- TASK PROMPT
Output every line from the one containing "The image size is (799, 414)." down through the end of the lines, reproduced exactly, both ends included.

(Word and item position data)
☆ ☆ ☆ ☆ ☆ ☆ ☆

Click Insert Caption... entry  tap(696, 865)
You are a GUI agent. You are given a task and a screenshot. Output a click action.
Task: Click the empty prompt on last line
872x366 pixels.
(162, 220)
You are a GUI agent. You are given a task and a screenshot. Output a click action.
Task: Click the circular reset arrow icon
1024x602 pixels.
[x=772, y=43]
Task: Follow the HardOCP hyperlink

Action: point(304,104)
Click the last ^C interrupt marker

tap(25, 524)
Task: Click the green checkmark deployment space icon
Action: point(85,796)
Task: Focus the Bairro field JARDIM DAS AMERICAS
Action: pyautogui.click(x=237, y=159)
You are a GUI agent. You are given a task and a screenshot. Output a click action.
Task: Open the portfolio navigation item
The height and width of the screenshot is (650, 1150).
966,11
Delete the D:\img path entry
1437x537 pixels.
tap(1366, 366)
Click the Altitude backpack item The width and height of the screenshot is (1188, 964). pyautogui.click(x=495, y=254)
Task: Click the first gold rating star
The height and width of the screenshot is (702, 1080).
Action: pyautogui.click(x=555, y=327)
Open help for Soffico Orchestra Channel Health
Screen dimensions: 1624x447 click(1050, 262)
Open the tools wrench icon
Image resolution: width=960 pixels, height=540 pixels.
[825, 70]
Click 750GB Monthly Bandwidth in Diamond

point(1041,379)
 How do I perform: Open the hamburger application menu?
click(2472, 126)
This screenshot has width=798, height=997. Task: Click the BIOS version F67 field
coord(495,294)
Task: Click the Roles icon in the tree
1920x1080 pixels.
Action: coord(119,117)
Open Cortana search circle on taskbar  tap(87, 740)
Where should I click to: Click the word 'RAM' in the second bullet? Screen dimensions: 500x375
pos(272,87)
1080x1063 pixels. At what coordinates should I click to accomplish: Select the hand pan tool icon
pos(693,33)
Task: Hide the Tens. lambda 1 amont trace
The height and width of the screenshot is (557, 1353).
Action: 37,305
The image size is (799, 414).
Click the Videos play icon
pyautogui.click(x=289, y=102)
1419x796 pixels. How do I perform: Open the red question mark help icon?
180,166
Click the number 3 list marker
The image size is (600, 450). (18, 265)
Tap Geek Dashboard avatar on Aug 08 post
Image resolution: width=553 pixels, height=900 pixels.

☆ ☆ ☆ ☆ ☆ ☆ ☆

- SOLUTION TO THE PROBLEM
The image size is (799, 414).
Click the Videos play icon
pyautogui.click(x=289, y=102)
1419x796 pixels. How do I perform: Open the red question mark help icon?
180,166
Click the number 3 list marker
The image size is (600, 450). (18, 265)
Tap Geek Dashboard avatar on Aug 08 post
Image resolution: width=553 pixels, height=900 pixels.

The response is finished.